Visitors excited by plans to save, revitalize University Lakes
POSTED: Tuesday, April 1, 2014 - 4:00am
UPDATED: Tuesday, April 1, 2014 - 4:04am
Baton Rouge, LA (NBC33) — The University Lakes have been around for almost 80 years, and there is a plan to keep them around for at least 80 more.
That comes as great news to the many people who frequent the chain of lakes between LSU and City Park.
"Once a week, we're out here," Sarah Clemmons said.
"Yeah, almost every other day," Claire Olivier stated.
There is often a crowd around the University Lakes. Runners, bicyclists, picnickers, sunbathers, and fishermen easily share the space, especially on sunny days during the school year.
"I mean, it's just a pretty view while you're working out," Olivier mentioned. "And so convenient cause it's a trail."
"It's right next to campus," added her friend and fellow LSU freshman Lauren Caillouet. "You just walk right out of your dorm and walk over to the lakes."

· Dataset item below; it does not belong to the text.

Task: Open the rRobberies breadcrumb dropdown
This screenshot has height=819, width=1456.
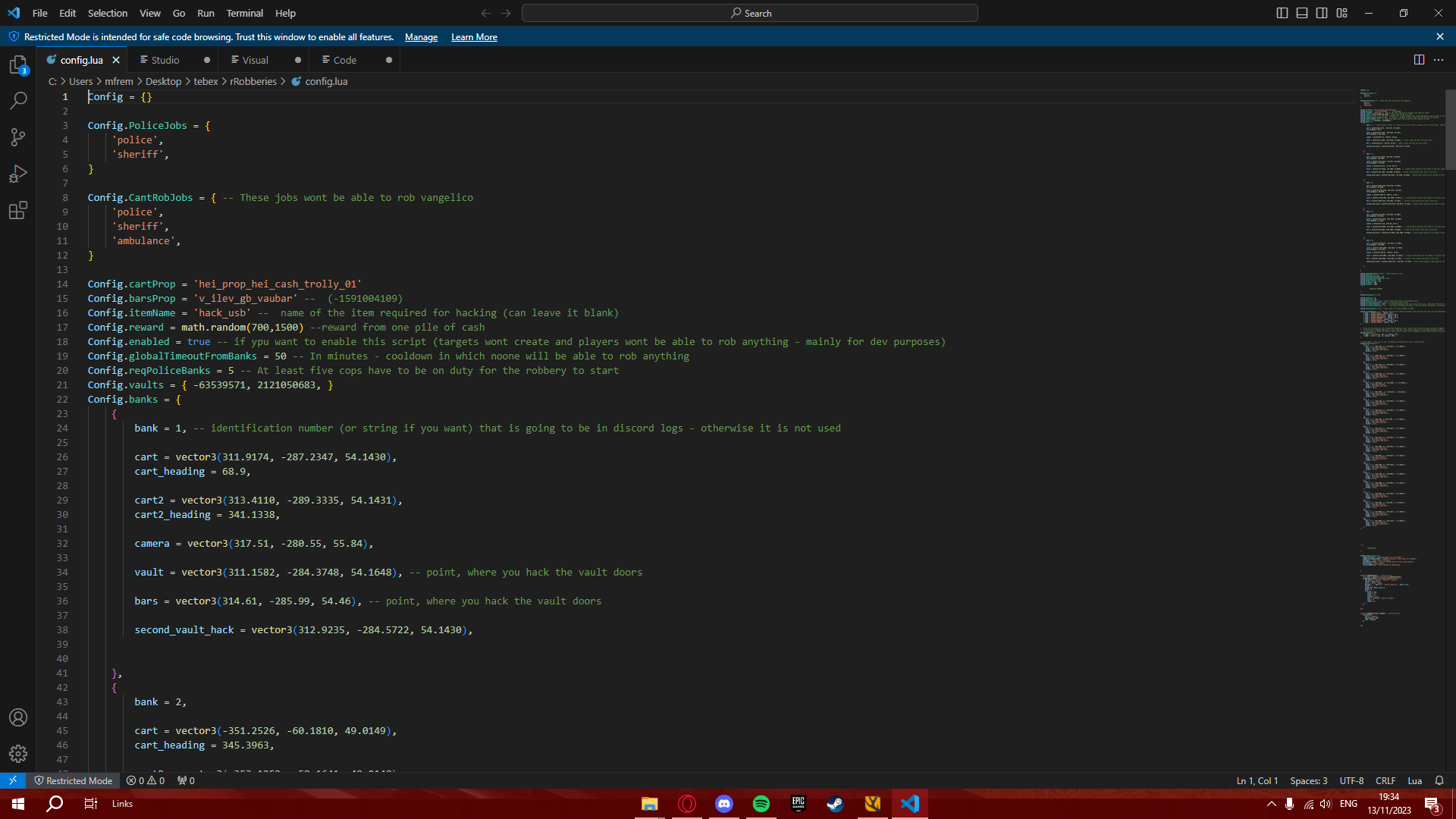Action: pyautogui.click(x=253, y=81)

The lakes were created from swampland in the 1930s, part of President Franklin D. Roosevelt's plan to put Americans to work on public projects during the Great Depression.

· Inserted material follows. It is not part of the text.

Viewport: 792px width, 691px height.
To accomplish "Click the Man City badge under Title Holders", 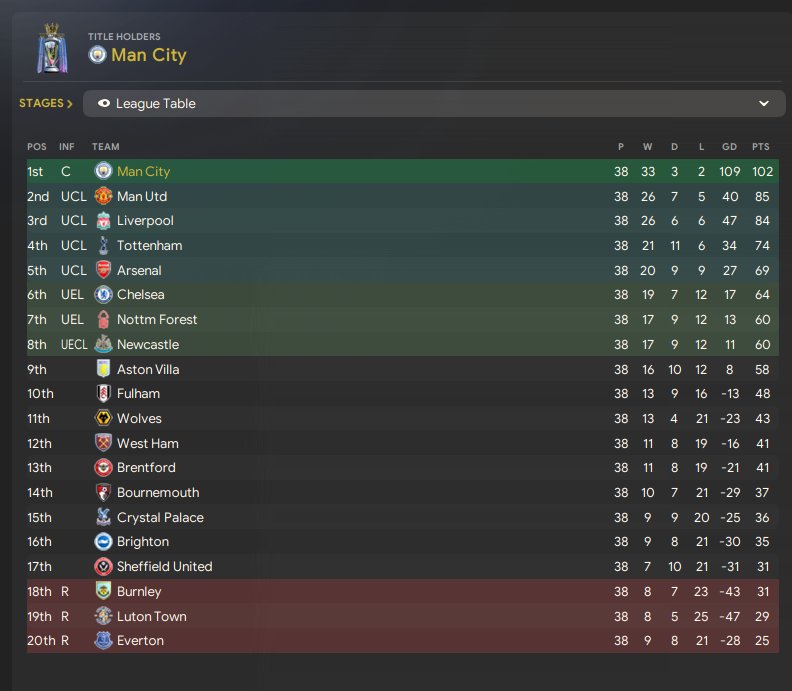I will [x=97, y=55].
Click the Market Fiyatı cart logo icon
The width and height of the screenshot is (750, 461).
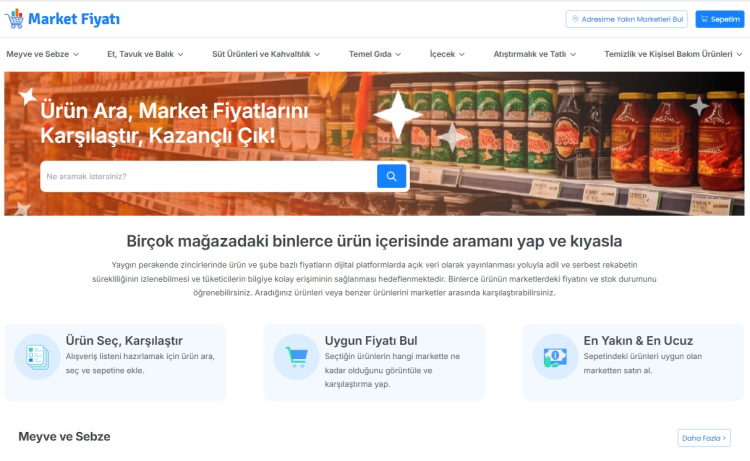click(x=14, y=19)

"It's got so much history, as far as Baton Rouge goes," Clemmons noted. "The lakes, everyone's ran the lakes; or Spanish Town, with the flamingoes and everything. It's a big Baton Rouge tradition."
But sediment slowly fills the lakes during every rain storm, putting them on the verge of becoming swamp once again. The Baton Rouge Area Foundation announced that it has raised enough money for a master plan to dredge the lakes and use the displaced soil to make improvements.
People already have ideas of what they want.
"I would like to see a boat launch so we could wakeboard in here," James Dixon said. "That would be pretty sweet."
"Wakeboarding?" Clemmons replied. "I don't think we're going to wakeboard. But it would be nice if they had the paddleboat rentals like they have in City Park in New Orleans. That would be nice."
"Maybe wider paths, I guess," Caillouet said. "Because even the streets over there, they're so narrow that people sometimes run into each other."
But what they want most of all is for the lakes to remain lakes.
"We both have kids," Dixon said of he and Clemmons, "and the thought of us being able to enjoy something that our kids won't be able to, is just horrible."
The Baton Rouge Area Foundation says it will hire an engineering firm and landscape architects first, to create the master plan. Construction would probably not begin until 2015.